The cause was complications of a stroke he had last summer, said Dave Davis, president and general manager of WABC-TV, which had broadcast “Like It Is’’ since 1968.
Though broadcast only in the New York metropolitan area, “Like It Is’’ attracted guests of national and international influence. Some were controversial. His interviews with figures like Louis Farrakhan of the Nation of Islam drew complaints of one-sidedness. But for Mr. Noble, that was the point:
“My response to those who complained that I didn’t present the other side of the story was that this show was the other side of the story,’’ he said in 1982.
His interviews constituted a veritable archive of contemporary black history in America: hundreds of hourlong conversations with political and cultural figures like Lena Horne, Fannie Lou Hamer, Sammy Davis Jr., Muhammad Ali, Andrew Young, and Stokely Carmichael.
Mr. Noble viewed “Like It Is’’ as a platform for ideas and perspectives, especially those of blacks, that were missing from the mainstream news media. He called his show “the antidote to the 6 and 11 o’clock news.’’
His one-on-one exchanges with African and Caribbean heads of state - including Kenneth Kaunda of Zambia, Michael Manley of Jamaica, and Robert Mugabe of Zimbabwe - were part of another mission: to report on events affecting people of African descent.

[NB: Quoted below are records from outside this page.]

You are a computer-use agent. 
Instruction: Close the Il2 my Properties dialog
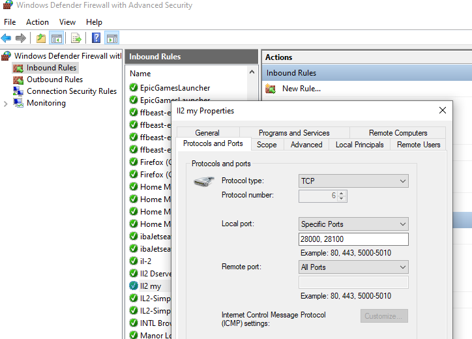click(443, 110)
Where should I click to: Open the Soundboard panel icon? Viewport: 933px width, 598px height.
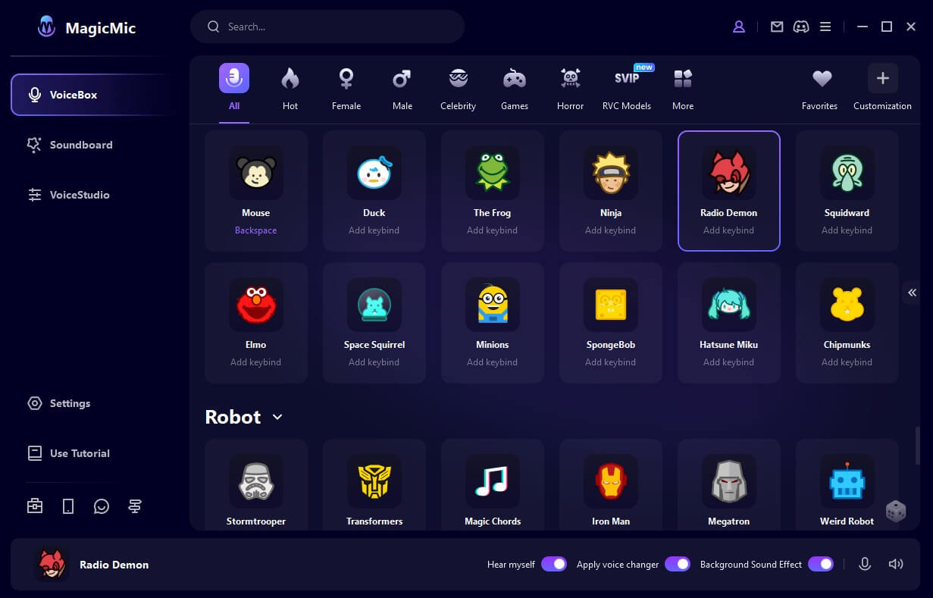[x=34, y=144]
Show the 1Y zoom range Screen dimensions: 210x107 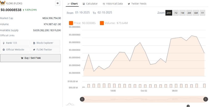pos(202,13)
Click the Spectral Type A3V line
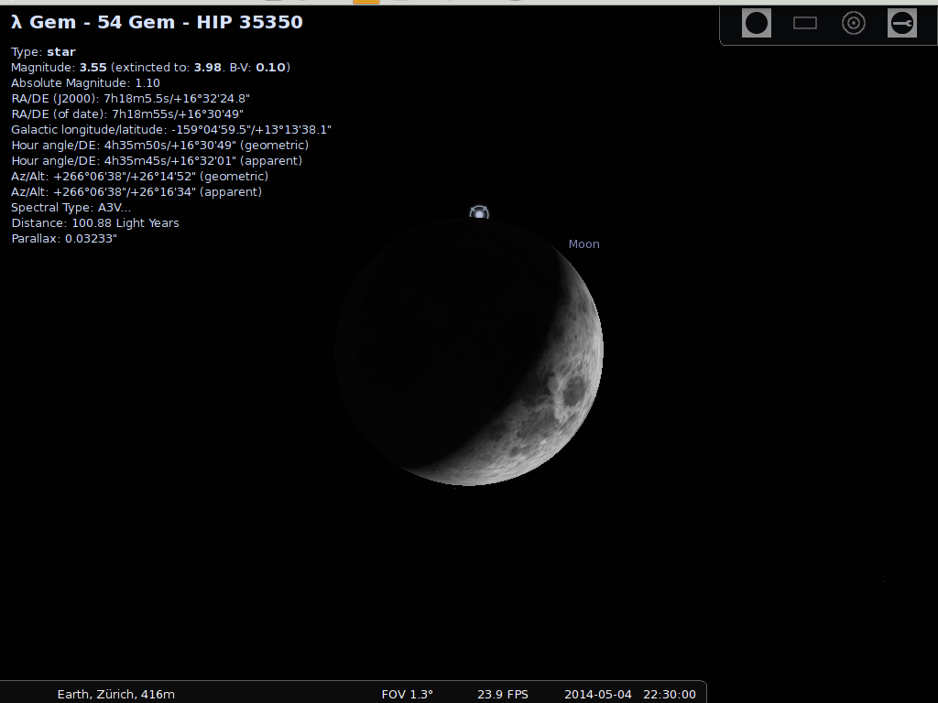 click(71, 208)
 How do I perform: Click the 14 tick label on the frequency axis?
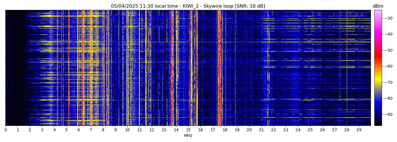click(x=176, y=130)
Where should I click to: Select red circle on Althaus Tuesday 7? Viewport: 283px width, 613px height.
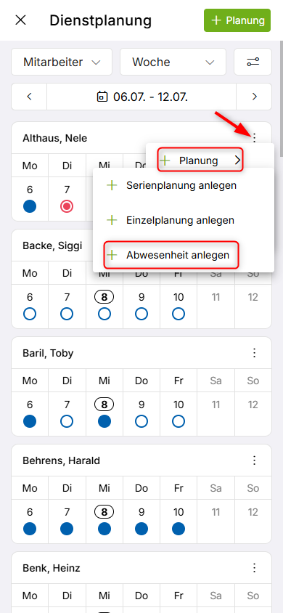67,206
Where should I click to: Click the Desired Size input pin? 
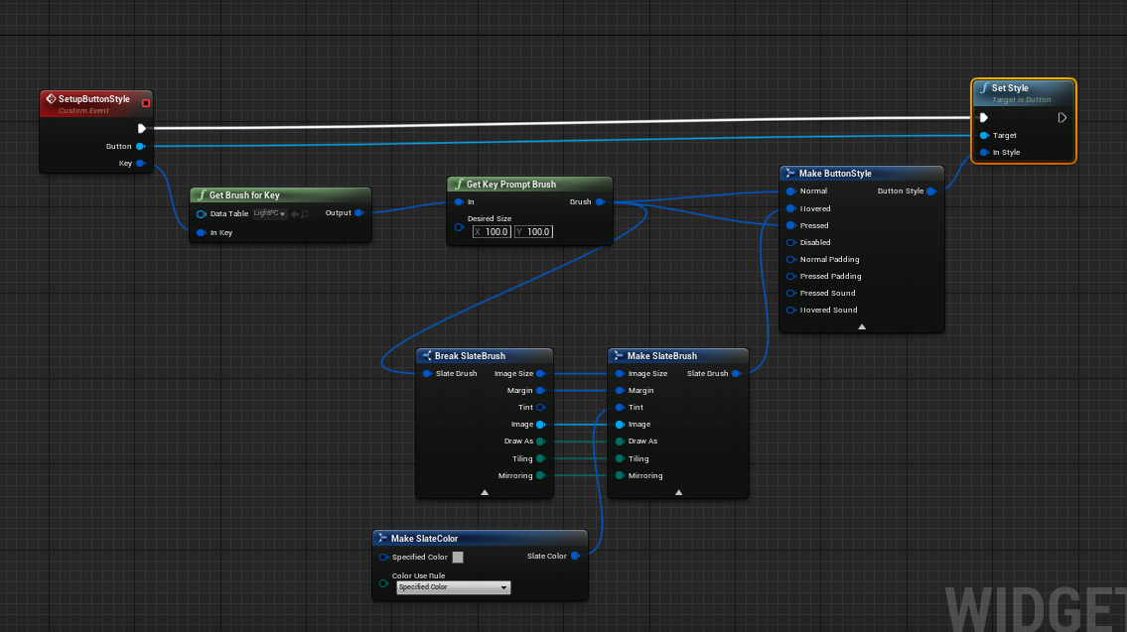click(459, 227)
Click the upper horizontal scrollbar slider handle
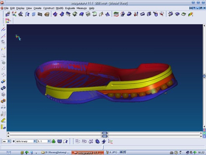This screenshot has width=206, height=155. click(105, 133)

“You learned a lot watching Gil,’’ New York’s former mayor, David N. Dinkins, said in an interview for this obituary. “You didn’t have to agree with everything he said, but for many of us, he was required watching.’’
The deep support Mr. Noble enjoyed among his viewers helped him survive two controversies stemming from interviews with figures considered anti-Semitic, biased against Israel, or both. In 1982, the Anti-Defamation League accused Mr. Noble of showing an anti-Israel bias when he broadcast a panel discussion about the Israeli invasion of Lebanon without presenting the Israeli perspective.
Just the rumor of disciplinary action prompted protests outside WABC headquarters, led by the Rev. Calvin O. Butts of Abyssinian Baptist Church in Harlem, and the Rev. Al Sharpton. No disciplinary action was taken, but Mr. Noble was required to present a program with pro-Israeli guests.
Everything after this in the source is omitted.